Narra un viaje interior, en nombre propio (el conocer al artista por el nombre propio, algo que nos suena gracias a Leonardo, Miguel Ángel, Tiziano o Rafael, ya lo inauguró el Alighieri con casi dos siglos de antelación) y el lengua propia (el dulce estilo nuevo de la Vulgari Eloquentia), haciéndose protagonista absoluto de una travesía (una semana en el más allá) en la que su guía era Virgilio nada menos, el más cristiano de los poetas paganos.
En definitiva, la contradicción (el veneno de la manzana) que latía en el núcleo podrido del Renacimiento entre paganismo y cristianismo lo resolvió con ternura y rigor (Carlyle), con amor y geometría podríamos decir, mejor que el arte contrareformista incluso, aquel ambicioso y delicado poeta medieval florentino. Y encima la historia acaba bien, como el propio título (Dante habla en el Infierno de «la mía comedia») indica a las claras, distanciándose un abismo de la tragedia griega.
Pero el embrujo de la Comedia radica en la sensación de que estamos leyendo un relato verídico. Esta es la clave. Sentimos que lo que nos cuenta Dante pudo no sucederle, sí, pero sin duda él lo sintió como si le hubiera sucedido realmente. Decía Borges aquello de que «Hay que aceptar un concepto ingenuo, y es que estamos leyendo un relato verídico»; «Suspensión de la credibilidad» lo llamó Coleridge. Uno lee el Infierno y está en la Gloria por que, más allá de las teorías aristotélicas («Gozamos el contemplar más detalladamente las imágenes de las cosas que, una vez vistas, nos son dolorosas»), uno siente que la no-esperanza de los condenados es nuestra esperanza; lo mismo pasa en la ascensión sudorosa de cualquier montaña, no siendo una excepción la del Purgatorio.
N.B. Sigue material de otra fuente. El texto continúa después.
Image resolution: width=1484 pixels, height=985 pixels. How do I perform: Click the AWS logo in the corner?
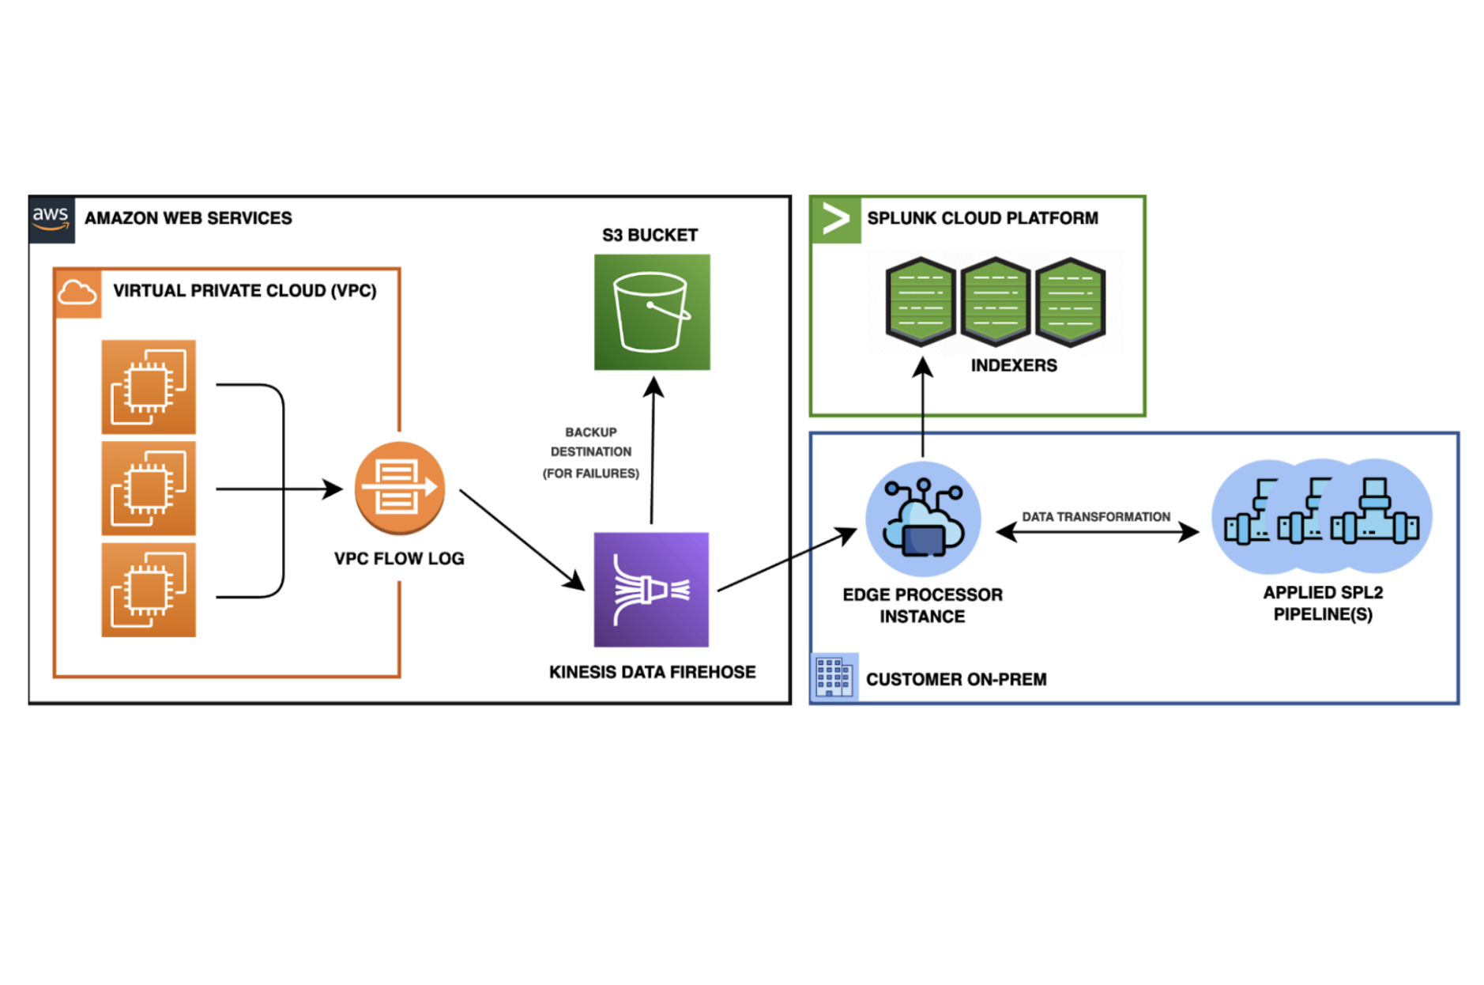[51, 218]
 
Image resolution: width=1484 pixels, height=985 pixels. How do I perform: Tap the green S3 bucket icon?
[651, 311]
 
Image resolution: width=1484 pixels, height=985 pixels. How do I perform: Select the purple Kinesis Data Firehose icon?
[651, 589]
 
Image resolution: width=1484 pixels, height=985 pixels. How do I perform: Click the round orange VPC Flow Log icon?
[399, 487]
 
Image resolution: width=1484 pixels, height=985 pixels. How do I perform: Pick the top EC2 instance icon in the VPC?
[149, 387]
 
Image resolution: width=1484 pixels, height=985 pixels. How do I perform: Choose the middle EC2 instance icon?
[149, 488]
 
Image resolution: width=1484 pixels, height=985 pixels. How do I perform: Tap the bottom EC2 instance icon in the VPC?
[149, 589]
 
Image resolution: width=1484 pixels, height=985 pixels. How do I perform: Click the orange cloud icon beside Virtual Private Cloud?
[77, 293]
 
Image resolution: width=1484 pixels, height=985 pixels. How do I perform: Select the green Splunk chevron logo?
[835, 219]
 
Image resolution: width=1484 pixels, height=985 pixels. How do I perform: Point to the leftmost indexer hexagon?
[921, 301]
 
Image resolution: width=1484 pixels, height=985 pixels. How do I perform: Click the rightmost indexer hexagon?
[1070, 301]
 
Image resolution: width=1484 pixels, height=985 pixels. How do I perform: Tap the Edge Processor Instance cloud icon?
[923, 519]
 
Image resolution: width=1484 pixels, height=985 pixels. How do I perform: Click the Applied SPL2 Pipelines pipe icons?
[1322, 516]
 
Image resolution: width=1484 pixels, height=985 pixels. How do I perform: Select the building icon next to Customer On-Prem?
[834, 677]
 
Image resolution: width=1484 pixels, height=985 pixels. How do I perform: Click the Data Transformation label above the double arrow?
[1095, 516]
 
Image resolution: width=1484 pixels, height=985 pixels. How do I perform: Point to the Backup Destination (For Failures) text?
[590, 452]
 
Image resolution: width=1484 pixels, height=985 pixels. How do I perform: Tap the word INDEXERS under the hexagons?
[1013, 365]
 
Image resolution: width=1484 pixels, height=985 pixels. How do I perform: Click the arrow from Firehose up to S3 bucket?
[652, 451]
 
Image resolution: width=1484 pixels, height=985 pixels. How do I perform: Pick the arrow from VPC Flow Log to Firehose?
[522, 540]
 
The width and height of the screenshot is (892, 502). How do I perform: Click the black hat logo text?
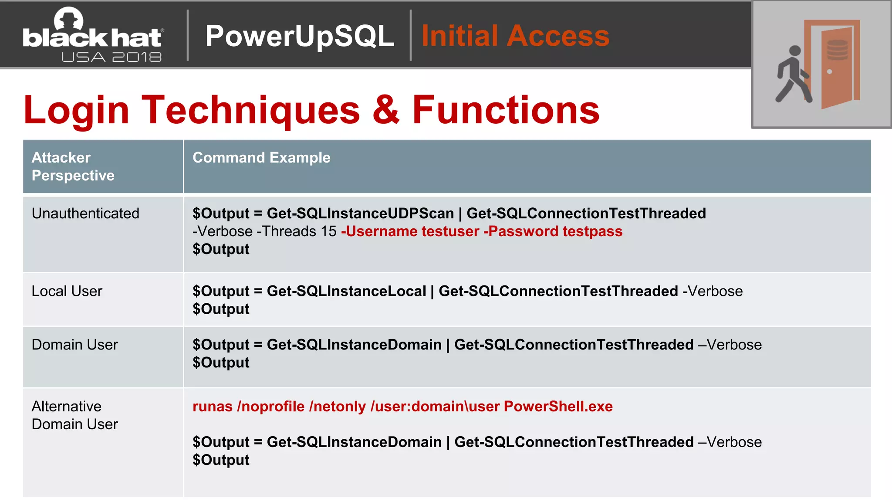pyautogui.click(x=92, y=38)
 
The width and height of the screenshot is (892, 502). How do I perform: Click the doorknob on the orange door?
pyautogui.click(x=829, y=72)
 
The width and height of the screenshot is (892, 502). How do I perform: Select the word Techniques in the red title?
pyautogui.click(x=251, y=110)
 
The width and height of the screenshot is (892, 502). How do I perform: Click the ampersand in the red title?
pyautogui.click(x=385, y=110)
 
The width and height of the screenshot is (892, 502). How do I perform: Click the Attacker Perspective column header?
pyautogui.click(x=73, y=166)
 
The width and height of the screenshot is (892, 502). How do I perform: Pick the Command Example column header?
pyautogui.click(x=261, y=158)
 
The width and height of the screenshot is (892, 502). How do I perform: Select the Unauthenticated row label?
pyautogui.click(x=85, y=214)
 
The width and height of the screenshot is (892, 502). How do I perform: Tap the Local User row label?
pyautogui.click(x=67, y=291)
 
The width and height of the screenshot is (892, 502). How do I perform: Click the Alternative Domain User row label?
pyautogui.click(x=74, y=415)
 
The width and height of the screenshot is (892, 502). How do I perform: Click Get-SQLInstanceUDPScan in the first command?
pyautogui.click(x=360, y=214)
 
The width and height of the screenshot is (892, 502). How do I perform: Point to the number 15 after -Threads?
pyautogui.click(x=328, y=231)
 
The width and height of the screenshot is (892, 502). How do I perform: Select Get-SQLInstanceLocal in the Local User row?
pyautogui.click(x=346, y=291)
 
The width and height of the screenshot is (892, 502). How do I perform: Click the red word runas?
pyautogui.click(x=212, y=407)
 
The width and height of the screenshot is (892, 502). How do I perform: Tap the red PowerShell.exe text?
pyautogui.click(x=558, y=407)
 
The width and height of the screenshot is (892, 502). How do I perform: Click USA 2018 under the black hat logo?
pyautogui.click(x=112, y=57)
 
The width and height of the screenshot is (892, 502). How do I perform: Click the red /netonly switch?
pyautogui.click(x=337, y=407)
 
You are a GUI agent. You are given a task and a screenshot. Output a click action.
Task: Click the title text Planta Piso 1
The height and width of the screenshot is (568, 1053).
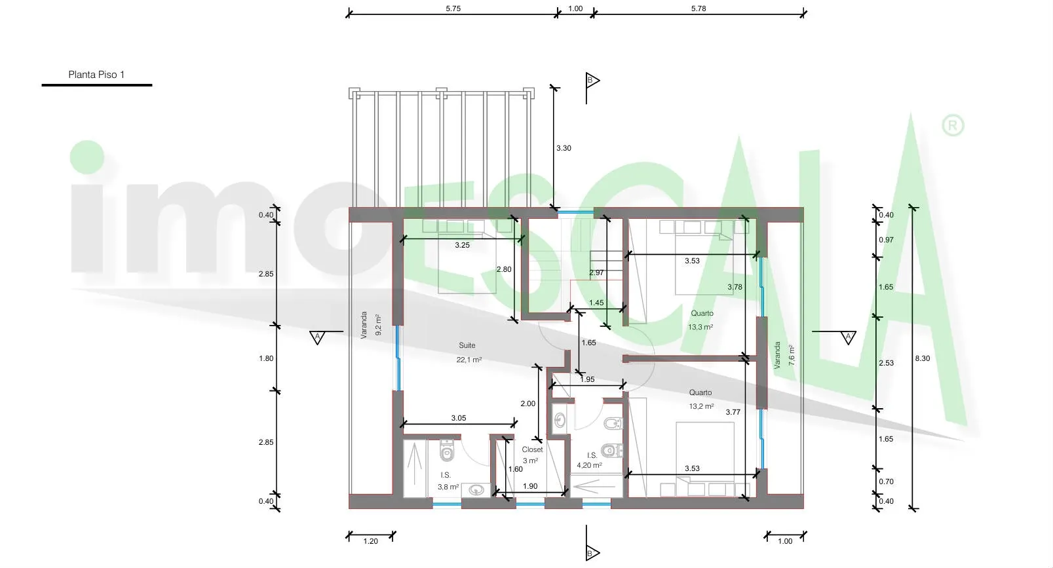pos(96,75)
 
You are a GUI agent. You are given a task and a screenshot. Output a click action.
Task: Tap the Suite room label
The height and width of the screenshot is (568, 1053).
pos(467,345)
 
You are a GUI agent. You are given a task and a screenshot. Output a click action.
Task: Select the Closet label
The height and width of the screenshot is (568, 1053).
pos(532,449)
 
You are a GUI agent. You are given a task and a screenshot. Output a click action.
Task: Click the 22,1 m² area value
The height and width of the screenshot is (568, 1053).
pos(469,360)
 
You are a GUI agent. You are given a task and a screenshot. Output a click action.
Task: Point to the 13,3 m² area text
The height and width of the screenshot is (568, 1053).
pos(700,327)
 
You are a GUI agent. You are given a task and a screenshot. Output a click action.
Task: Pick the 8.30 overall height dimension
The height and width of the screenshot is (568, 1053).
pos(923,358)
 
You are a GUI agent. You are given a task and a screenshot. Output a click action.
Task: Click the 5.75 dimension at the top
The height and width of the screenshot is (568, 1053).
pos(453,9)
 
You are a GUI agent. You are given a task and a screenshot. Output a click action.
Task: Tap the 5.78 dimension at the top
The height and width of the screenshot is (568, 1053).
pos(699,9)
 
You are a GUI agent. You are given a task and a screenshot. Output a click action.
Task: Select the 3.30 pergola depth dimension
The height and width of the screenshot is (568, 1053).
pos(564,148)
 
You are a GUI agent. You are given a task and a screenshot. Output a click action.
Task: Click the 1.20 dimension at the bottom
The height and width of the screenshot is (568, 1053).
pos(370,541)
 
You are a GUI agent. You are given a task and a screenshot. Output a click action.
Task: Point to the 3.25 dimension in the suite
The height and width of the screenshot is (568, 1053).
pos(462,245)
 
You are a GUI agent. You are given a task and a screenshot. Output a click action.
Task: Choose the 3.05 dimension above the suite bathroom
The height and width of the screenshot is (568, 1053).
pos(458,418)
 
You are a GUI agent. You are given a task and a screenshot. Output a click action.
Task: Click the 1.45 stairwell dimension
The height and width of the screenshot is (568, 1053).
pos(596,303)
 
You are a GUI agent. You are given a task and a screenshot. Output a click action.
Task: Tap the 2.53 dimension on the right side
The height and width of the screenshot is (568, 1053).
pos(886,363)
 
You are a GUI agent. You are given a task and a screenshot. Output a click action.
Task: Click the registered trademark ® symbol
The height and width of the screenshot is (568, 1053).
pos(953,125)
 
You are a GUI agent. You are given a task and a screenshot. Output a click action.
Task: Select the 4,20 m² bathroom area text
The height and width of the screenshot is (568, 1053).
pos(589,466)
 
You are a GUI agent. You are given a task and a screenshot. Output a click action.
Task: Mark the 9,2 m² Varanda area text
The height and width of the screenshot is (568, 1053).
pos(379,325)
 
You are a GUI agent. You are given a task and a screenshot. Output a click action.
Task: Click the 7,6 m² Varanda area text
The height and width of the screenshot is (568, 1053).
pos(792,356)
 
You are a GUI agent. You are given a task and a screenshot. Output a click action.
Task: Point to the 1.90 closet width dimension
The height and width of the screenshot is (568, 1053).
pos(530,486)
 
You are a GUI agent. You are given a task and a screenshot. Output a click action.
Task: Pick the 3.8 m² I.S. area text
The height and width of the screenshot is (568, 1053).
pos(448,487)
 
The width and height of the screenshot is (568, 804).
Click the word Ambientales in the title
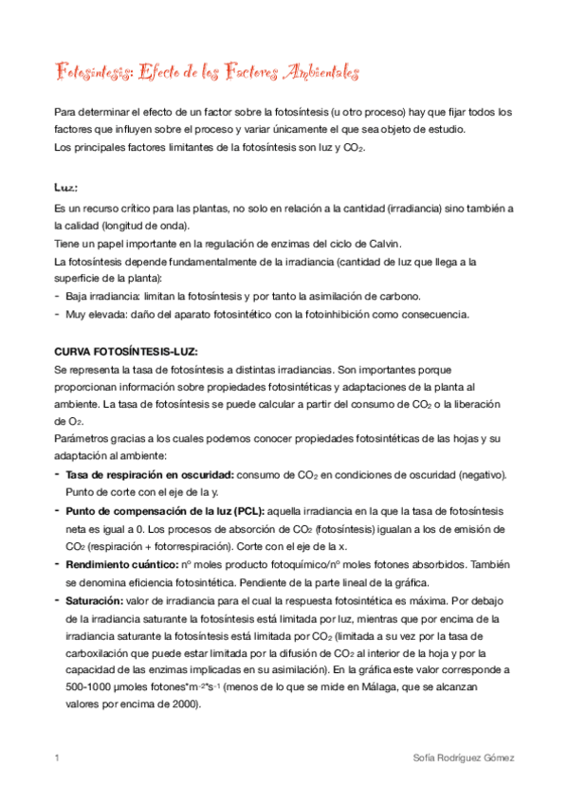(312, 71)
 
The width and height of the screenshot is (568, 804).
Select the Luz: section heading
(66, 187)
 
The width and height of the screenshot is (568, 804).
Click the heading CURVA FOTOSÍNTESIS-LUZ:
(125, 352)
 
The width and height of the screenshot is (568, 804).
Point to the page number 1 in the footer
(58, 758)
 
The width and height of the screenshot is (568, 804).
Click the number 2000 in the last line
(176, 704)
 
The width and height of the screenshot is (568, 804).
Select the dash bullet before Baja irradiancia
(59, 296)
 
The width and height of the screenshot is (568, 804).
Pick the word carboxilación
(97, 654)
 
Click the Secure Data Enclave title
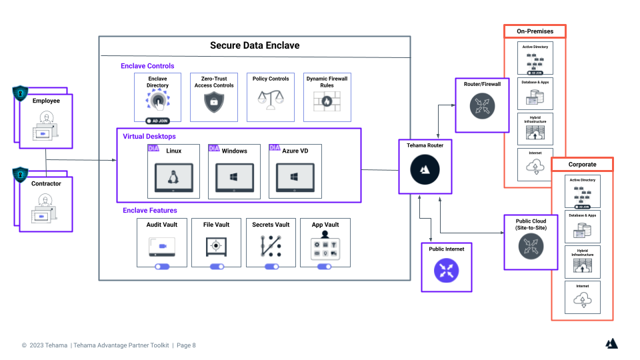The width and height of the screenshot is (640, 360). click(255, 45)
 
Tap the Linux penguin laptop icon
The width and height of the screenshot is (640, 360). click(174, 178)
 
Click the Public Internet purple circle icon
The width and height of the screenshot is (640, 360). click(446, 270)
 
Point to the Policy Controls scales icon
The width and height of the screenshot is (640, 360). click(271, 101)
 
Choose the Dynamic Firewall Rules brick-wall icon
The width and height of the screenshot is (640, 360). click(327, 101)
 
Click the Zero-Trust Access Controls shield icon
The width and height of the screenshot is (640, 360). click(214, 102)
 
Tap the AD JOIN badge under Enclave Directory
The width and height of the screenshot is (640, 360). click(158, 121)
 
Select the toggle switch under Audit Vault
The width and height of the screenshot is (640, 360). click(161, 267)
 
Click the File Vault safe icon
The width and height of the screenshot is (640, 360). click(216, 247)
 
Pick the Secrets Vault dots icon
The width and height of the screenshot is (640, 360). click(271, 247)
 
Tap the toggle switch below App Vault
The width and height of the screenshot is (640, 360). click(325, 267)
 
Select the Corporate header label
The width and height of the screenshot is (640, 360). click(582, 164)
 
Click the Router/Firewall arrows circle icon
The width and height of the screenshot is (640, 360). click(482, 105)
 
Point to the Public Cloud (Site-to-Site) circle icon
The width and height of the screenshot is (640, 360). click(531, 246)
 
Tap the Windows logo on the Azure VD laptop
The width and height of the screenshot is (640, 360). click(295, 178)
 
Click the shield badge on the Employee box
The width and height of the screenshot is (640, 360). click(20, 92)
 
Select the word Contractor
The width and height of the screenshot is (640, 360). click(47, 183)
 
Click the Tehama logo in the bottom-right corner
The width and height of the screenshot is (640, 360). click(611, 343)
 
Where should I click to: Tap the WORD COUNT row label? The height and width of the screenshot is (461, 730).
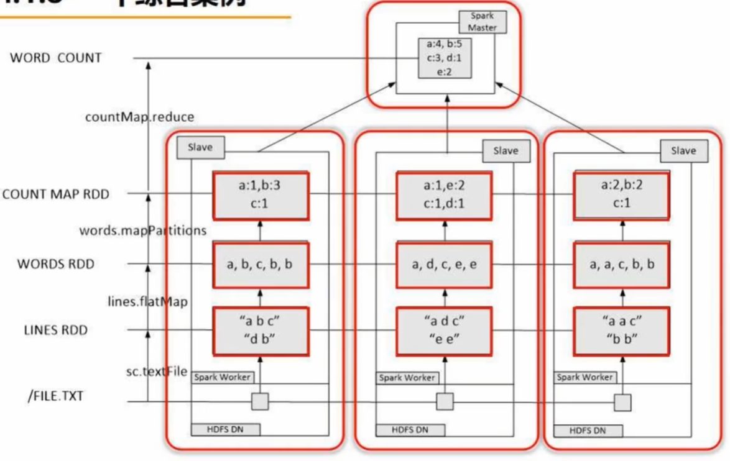pyautogui.click(x=55, y=58)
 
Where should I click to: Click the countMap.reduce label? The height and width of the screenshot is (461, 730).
pyautogui.click(x=141, y=116)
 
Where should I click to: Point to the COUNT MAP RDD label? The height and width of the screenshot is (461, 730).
pyautogui.click(x=56, y=194)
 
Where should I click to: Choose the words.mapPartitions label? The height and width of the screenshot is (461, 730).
pyautogui.click(x=143, y=230)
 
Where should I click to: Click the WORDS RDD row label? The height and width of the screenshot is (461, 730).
pyautogui.click(x=56, y=264)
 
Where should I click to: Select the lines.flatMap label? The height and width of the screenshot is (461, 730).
pyautogui.click(x=147, y=301)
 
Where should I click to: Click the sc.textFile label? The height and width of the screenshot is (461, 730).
pyautogui.click(x=157, y=372)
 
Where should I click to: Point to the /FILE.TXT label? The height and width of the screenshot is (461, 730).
pyautogui.click(x=56, y=395)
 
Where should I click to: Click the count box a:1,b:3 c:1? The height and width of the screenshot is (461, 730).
pyautogui.click(x=261, y=195)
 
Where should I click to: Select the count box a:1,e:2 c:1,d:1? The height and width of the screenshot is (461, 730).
pyautogui.click(x=444, y=195)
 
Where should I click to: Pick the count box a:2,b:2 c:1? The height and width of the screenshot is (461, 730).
pyautogui.click(x=622, y=195)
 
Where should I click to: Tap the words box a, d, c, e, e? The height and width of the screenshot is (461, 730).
pyautogui.click(x=444, y=265)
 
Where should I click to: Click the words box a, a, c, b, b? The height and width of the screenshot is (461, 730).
pyautogui.click(x=622, y=265)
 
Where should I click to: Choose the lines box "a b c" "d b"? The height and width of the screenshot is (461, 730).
pyautogui.click(x=261, y=331)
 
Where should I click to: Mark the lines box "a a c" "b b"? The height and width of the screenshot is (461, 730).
pyautogui.click(x=622, y=331)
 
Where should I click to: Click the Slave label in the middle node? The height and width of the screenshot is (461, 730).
pyautogui.click(x=505, y=151)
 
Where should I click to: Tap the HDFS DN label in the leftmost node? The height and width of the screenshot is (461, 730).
pyautogui.click(x=224, y=429)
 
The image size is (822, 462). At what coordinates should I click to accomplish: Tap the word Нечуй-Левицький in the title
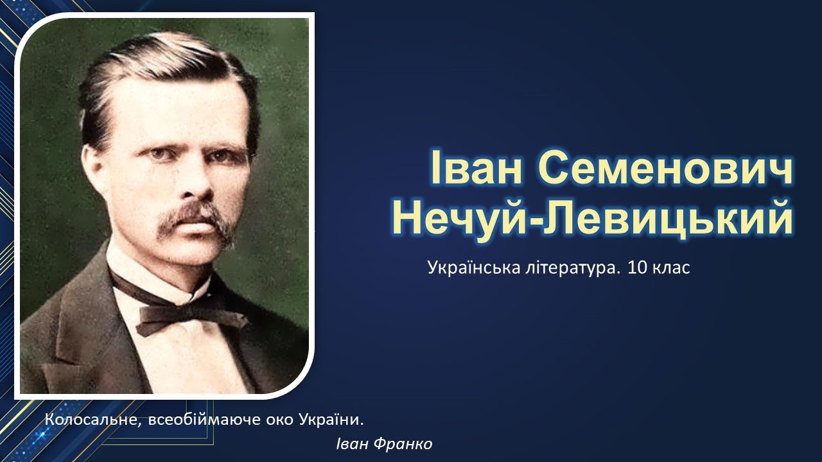592,218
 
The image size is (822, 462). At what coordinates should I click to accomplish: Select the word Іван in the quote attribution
351,444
En el Paraíso es el canto del poema más soso para nosotros, pues ha desaparecido el conflicto, el nervio que tensiona el alma humana, pero es seguro el Canto que se saben de memoria los santos y los ángeles.
De ahí que Enrique García-Máiquez animaba a «actualizar» la Comedia. Es algo que hacemos en parte inconscientemente, pero hay que hacer el esfuerzo (gustoso) de modernizar cada pecador para “ver” de nuevo el rostro a cada pecado, para hacernos de ese modo protagonistas también de esta aventura y formar parte de su proceso creativo, hacernos “dantescos”.
Y por eso también propongo la actualización en las portadas, pues al traerlas a nuestro tiempo de alguna forma nos traemos aquellos viejos versos a nuestra mirada, a nuestra sensibilidad, a nuestra vida misma… comprobando con asombro y terror, con placer y esperanza que quizá no eran tan viejos como pensábamos. Cada canto bien merece un libro (de bolsillo, pasta blanda y hoja rugosa); así podemos llevarnos el Infierno a la populosa china, el Purgatorio a las calles de Nueva York, y nuestro Paraíso –como no podía ser de otra manera- a un pueblo de Cádiz.